Cancelled flights are the worst, just ask Swedish synth-pop artist Molly Nilsson. Trapped in the airport confines between starting point and final destination, Nilsson’s restless night spent beneath a large billboard boasting Tokyo’s 2020 Olympics sent her mind to wander.
Right from the beginning of her 10-year career, it feels like Nilsson has been in a constant state of re-evaluation. Since her and John Maus’ reimagination of ‘Hey Moon’ – a track originally from Nilsson’s 2008 debut, ‘These Things Take Time’ – Nilsson’s been forever developing her music’s innate properties. The call for a drastic reassessment of human behaviour is embedded deep within her eighth album, ‘2020’, and feels like a wake up call carried by a slightly less weighty intention.
Sitting regimented in the future, yet already almost completely tangible, the year 2020 and the construct of time itself looms in Nilsson’s mind. She tackles each gloomy forecast of our collective future with vigour and optimism. Time and time again she dances over pressing matters threatening our continual existence and uses her sharp and sparkling synth-pop working tirelessly to reassure us.

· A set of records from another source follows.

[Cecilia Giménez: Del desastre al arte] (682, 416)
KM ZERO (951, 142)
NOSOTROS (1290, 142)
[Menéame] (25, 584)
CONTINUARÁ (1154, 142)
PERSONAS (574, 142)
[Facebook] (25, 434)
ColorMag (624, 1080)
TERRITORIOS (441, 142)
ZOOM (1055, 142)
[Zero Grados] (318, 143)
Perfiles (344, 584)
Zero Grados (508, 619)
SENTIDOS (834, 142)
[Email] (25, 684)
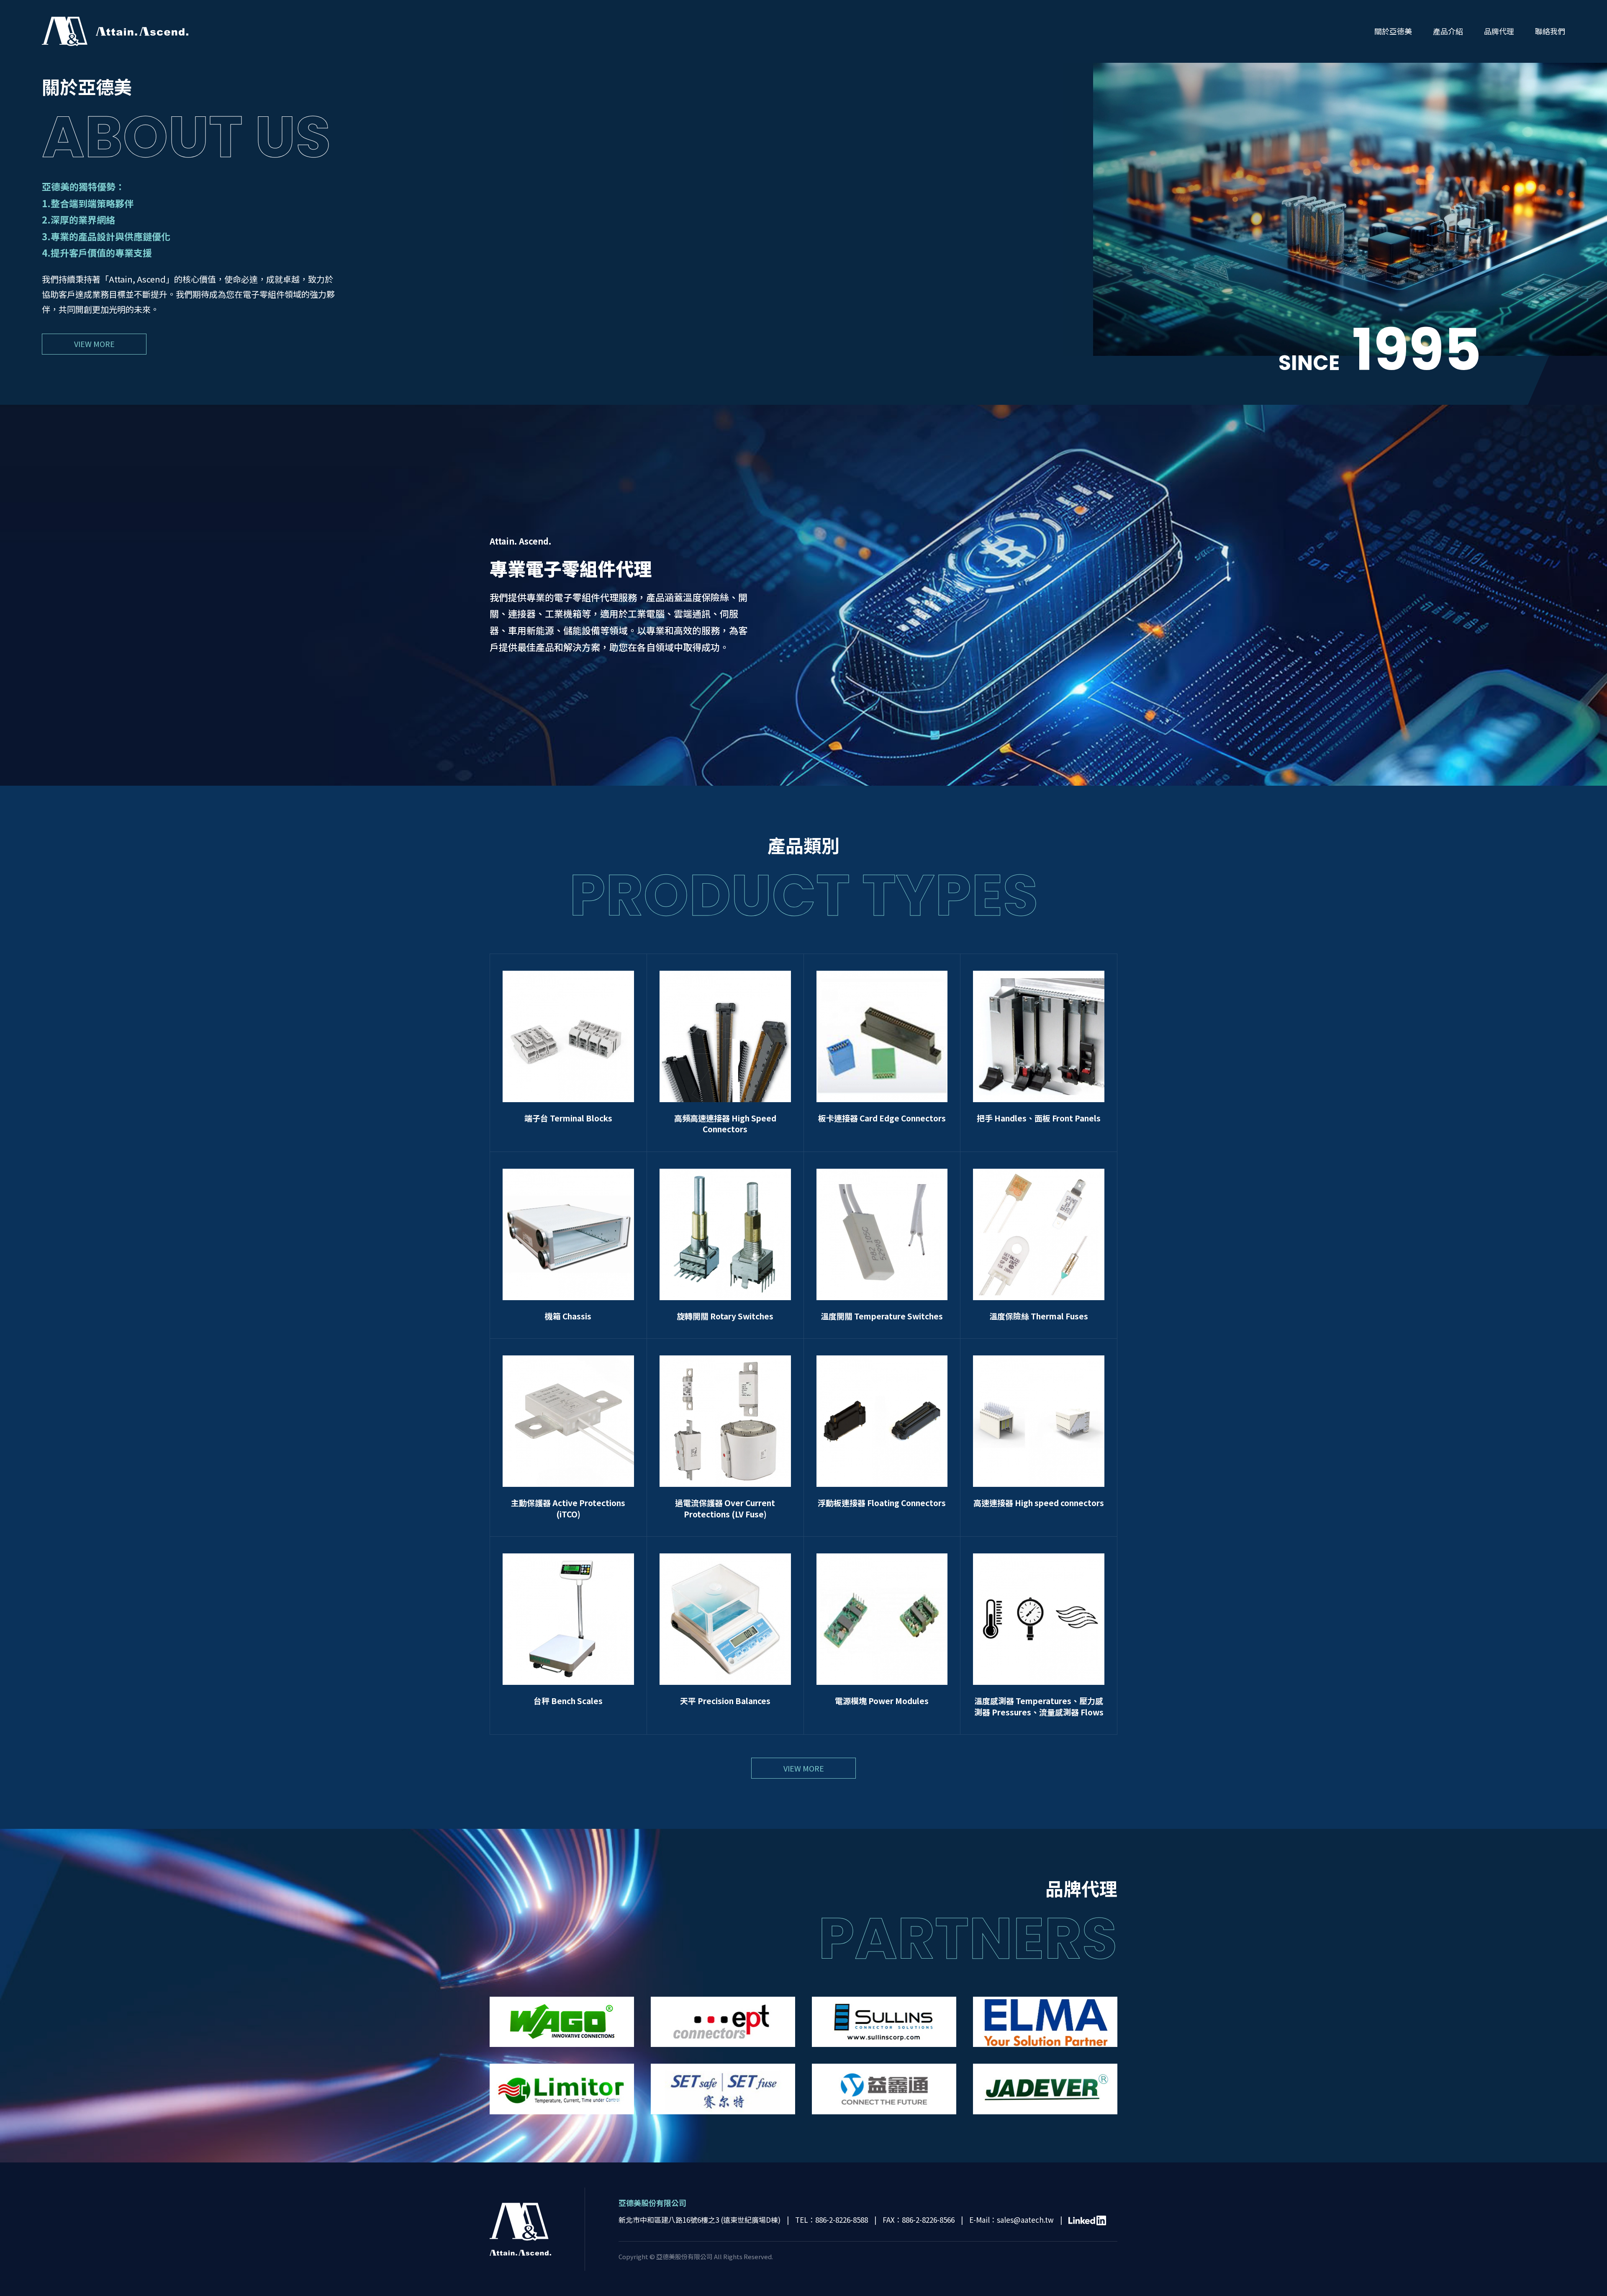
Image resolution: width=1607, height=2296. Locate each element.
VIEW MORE (94, 343)
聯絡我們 (1550, 31)
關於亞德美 (1393, 31)
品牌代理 (1499, 31)
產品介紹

“Every night is new,” she sings on the opening track; we may be in a hopeless spiral of climate change (‘A Slice Of Lemon’) and trapped in a worsening political depression (‘Gun Control’), but let’s not go out feeling sorry for ourselves. It’s a message of conflicted interests but still resonates powerfully in each calculated track. Whether she’s warning or comforting us, the future still appears bleak, but Nilsson doesn’t want us crying about it.